=== Exercise data ===

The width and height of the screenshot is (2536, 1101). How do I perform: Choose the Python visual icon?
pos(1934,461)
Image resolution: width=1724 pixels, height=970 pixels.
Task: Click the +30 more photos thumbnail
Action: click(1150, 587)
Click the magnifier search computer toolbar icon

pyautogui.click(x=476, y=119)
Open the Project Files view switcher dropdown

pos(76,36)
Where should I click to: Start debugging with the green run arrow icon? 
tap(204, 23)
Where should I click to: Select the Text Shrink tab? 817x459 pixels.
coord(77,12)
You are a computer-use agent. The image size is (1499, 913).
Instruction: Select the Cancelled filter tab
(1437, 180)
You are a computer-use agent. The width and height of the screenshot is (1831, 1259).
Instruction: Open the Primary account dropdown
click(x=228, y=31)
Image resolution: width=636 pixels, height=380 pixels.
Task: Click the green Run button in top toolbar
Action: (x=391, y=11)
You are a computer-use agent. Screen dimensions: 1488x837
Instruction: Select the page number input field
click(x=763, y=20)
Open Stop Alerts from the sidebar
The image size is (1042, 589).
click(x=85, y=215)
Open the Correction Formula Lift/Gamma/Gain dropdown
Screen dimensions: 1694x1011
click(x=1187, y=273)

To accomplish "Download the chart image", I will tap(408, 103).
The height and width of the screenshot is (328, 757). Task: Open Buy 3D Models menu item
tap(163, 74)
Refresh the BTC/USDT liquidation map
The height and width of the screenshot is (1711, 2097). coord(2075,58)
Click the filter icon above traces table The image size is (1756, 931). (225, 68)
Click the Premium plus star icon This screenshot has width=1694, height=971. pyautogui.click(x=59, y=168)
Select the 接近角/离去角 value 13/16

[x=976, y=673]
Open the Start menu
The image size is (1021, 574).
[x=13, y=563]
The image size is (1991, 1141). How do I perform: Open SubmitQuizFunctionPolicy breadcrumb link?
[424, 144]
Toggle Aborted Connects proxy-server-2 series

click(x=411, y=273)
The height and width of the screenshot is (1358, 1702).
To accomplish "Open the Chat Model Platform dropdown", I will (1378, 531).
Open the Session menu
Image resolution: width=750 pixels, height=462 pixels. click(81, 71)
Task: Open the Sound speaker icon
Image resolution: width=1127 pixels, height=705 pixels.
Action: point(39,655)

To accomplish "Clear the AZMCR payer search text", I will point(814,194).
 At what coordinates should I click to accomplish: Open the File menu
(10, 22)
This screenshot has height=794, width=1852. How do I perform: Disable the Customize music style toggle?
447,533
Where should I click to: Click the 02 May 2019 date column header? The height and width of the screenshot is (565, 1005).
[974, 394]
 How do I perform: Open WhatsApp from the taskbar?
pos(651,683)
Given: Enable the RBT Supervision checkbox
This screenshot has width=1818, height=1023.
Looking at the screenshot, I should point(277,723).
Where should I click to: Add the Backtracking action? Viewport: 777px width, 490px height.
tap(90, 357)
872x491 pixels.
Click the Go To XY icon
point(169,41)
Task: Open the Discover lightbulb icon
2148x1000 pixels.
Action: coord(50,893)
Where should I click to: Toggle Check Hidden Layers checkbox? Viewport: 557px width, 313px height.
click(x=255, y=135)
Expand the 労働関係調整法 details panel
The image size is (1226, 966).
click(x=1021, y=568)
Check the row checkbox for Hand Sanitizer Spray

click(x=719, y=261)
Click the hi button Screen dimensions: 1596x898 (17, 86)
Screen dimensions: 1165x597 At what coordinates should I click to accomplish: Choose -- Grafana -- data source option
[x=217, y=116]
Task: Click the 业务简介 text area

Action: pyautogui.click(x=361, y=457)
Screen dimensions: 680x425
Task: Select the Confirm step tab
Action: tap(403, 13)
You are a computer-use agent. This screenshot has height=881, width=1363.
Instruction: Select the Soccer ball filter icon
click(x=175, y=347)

===

Task:
Write down again the exact lines running from the beginning of the data to the line containing "You are a computer-use agent. Screen", with both ends included.

Solved exercise:
The width and height of the screenshot is (2536, 1101). How do I perform: Choose the Python visual icon?
pos(1934,461)
Image resolution: width=1724 pixels, height=970 pixels.
Task: Click the +30 more photos thumbnail
Action: click(1150, 587)
Click the magnifier search computer toolbar icon

pyautogui.click(x=476, y=119)
Open the Project Files view switcher dropdown

pos(76,36)
Where should I click to: Start debugging with the green run arrow icon? 
tap(204, 23)
Where should I click to: Select the Text Shrink tab? 817x459 pixels.
coord(77,12)
You are a computer-use agent. The image size is (1499, 913).
Instruction: Select the Cancelled filter tab
(1437, 180)
You are a computer-use agent. The width and height of the screenshot is (1831, 1259).
Instruction: Open the Primary account dropdown
click(x=228, y=31)
Image resolution: width=636 pixels, height=380 pixels.
Task: Click the green Run button in top toolbar
Action: (x=391, y=11)
You are a computer-use agent. Screen dimensions: 1488x837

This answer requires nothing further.